----- Raw data

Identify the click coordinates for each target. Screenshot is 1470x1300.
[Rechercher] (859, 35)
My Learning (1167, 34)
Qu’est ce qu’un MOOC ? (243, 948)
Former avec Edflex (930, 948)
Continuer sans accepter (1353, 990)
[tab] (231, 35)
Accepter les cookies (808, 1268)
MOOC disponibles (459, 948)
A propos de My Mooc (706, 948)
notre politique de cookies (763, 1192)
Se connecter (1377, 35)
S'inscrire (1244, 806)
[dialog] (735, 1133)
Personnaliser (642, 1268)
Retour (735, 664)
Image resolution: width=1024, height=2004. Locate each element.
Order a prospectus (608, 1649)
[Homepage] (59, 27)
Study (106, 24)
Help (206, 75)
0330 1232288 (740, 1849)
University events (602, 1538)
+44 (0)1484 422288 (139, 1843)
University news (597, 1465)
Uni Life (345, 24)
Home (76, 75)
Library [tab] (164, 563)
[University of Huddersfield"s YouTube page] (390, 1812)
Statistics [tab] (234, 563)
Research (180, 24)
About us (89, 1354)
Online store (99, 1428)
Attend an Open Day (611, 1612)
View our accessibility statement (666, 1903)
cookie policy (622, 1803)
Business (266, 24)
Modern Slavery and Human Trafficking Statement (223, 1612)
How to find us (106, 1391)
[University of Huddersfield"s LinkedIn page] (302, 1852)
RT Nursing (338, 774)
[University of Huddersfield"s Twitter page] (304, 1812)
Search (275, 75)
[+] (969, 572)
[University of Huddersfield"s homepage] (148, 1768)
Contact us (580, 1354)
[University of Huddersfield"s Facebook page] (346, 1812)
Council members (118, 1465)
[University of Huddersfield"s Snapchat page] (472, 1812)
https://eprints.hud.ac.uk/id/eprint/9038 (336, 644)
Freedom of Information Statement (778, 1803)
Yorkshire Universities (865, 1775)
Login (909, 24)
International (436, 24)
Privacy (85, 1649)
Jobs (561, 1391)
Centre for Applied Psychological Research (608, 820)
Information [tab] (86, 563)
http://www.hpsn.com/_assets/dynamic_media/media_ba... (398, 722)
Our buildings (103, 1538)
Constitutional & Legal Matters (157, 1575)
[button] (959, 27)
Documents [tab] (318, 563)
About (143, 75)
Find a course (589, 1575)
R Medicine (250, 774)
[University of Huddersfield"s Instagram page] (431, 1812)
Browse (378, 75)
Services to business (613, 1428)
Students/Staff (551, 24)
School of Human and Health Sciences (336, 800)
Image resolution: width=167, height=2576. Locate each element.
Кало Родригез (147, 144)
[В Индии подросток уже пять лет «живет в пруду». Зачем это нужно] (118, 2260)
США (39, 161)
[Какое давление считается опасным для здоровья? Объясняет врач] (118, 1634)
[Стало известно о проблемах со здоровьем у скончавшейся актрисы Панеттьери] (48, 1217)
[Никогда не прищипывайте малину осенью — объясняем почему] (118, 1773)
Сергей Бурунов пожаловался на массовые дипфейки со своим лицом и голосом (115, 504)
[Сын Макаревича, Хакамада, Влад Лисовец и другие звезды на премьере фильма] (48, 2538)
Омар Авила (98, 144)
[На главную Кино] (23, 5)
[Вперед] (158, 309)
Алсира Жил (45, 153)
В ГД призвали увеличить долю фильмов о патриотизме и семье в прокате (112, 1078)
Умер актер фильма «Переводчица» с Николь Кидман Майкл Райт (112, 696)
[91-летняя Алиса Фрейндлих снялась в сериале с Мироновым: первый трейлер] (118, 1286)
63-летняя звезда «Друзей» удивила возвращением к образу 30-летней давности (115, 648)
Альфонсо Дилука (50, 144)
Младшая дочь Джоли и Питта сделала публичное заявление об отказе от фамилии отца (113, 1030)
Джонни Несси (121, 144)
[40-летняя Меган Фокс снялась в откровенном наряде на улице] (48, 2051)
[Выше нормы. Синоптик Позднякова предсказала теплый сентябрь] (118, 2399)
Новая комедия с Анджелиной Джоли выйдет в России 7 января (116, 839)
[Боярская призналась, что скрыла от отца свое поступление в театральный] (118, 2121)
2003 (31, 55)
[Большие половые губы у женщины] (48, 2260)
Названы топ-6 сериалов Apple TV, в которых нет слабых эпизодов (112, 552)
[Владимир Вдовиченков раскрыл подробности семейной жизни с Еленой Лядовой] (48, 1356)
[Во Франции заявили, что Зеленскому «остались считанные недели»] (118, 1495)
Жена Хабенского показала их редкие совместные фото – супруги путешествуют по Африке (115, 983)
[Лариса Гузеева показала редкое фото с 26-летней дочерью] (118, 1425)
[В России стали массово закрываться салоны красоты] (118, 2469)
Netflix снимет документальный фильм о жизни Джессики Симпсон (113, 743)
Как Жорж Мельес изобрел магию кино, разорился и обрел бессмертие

----------

Exercise details
Reproduce the lines above, beginning at the line with "Constitutional & Legal Matters (157, 1575)" and stopping after the line with "[В Индии подросток", exactly as they are.

Solution to this exercise
Constitutional & Legal Matters (157, 1575)
[button] (959, 27)
Documents [tab] (318, 563)
About (143, 75)
Find a course (589, 1575)
R Medicine (250, 774)
[University of Huddersfield"s Instagram page] (431, 1812)
Browse (378, 75)
Services to business (613, 1428)
Students/Staff (551, 24)
School of Human and Health Sciences (336, 800)
Image resolution: width=167, height=2576. Locate each element.
Кало Родригез (147, 144)
[В Индии подросток уже пять лет «живет в пруду». Зачем это нужно] (118, 2260)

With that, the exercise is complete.